* ACTIVITY *
Could you return, exactly as written, every line from the one containing "Given: Open the Policy Deployment menu" through the last line of the entries below, leaving out the pictures?

* RECORDS PROVIDED *
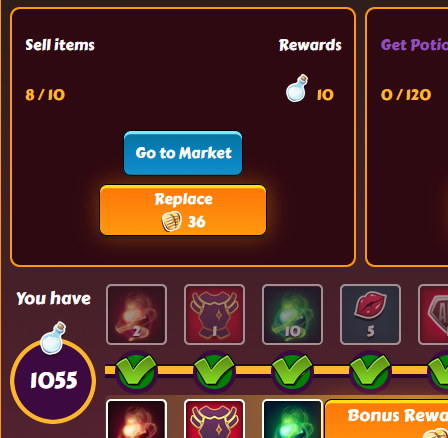
Task: Click the bonus row red orb tile
Action: click(136, 419)
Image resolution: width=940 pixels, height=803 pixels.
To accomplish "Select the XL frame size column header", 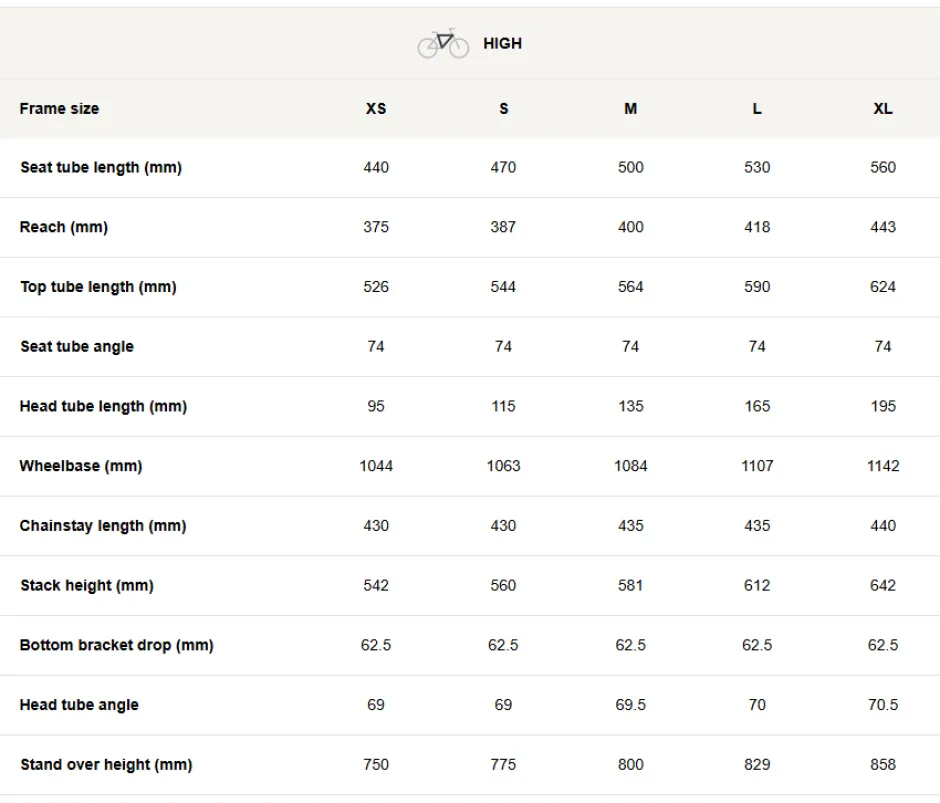I will tap(883, 109).
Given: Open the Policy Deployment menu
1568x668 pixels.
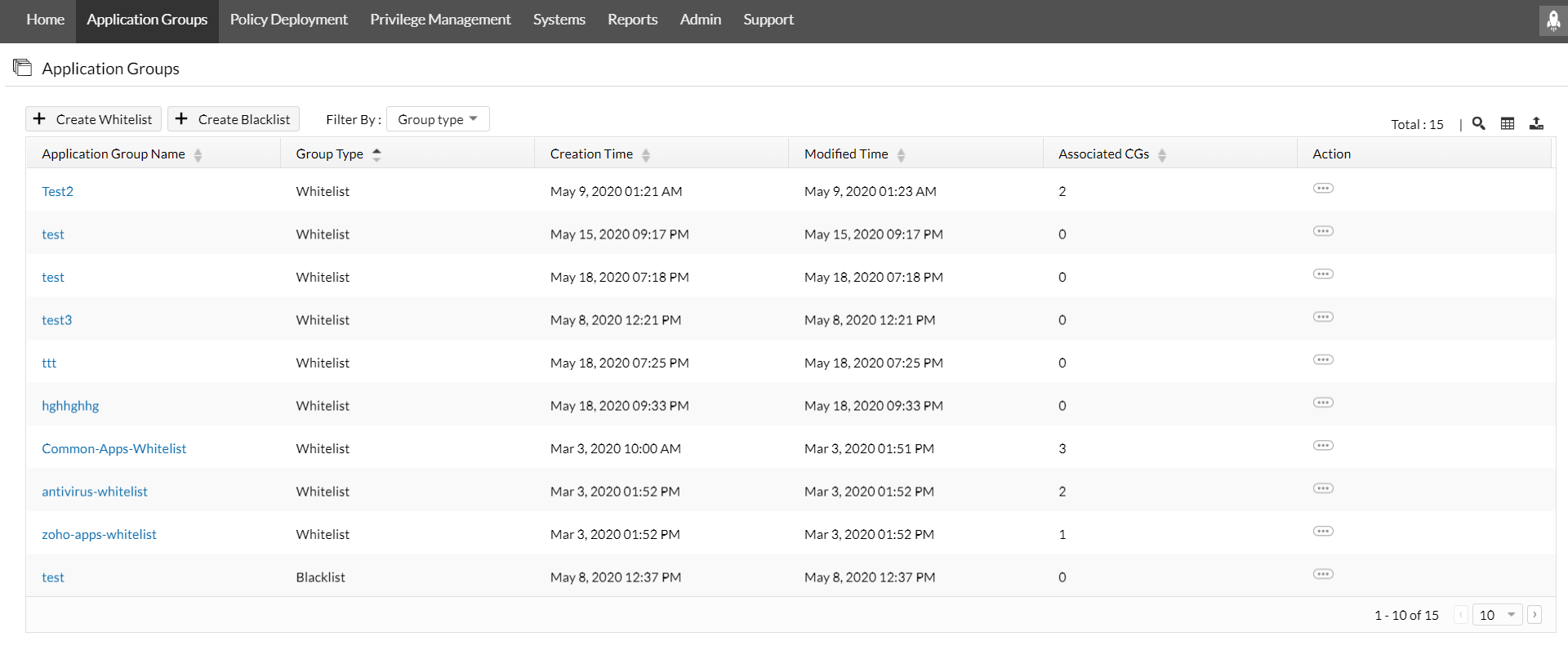Looking at the screenshot, I should point(288,20).
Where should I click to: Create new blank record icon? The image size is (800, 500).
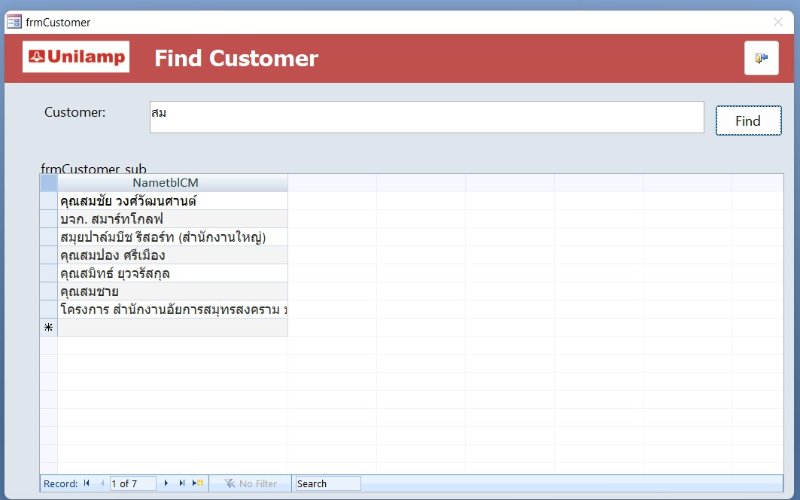pyautogui.click(x=197, y=483)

* SOLUTION FOR THIS PROBLEM *
Given: Open the Policy Deployment menu
1568x668 pixels.
Looking at the screenshot, I should point(288,20).
Where should I click to: Create new blank record icon? The image size is (800, 500).
pyautogui.click(x=197, y=483)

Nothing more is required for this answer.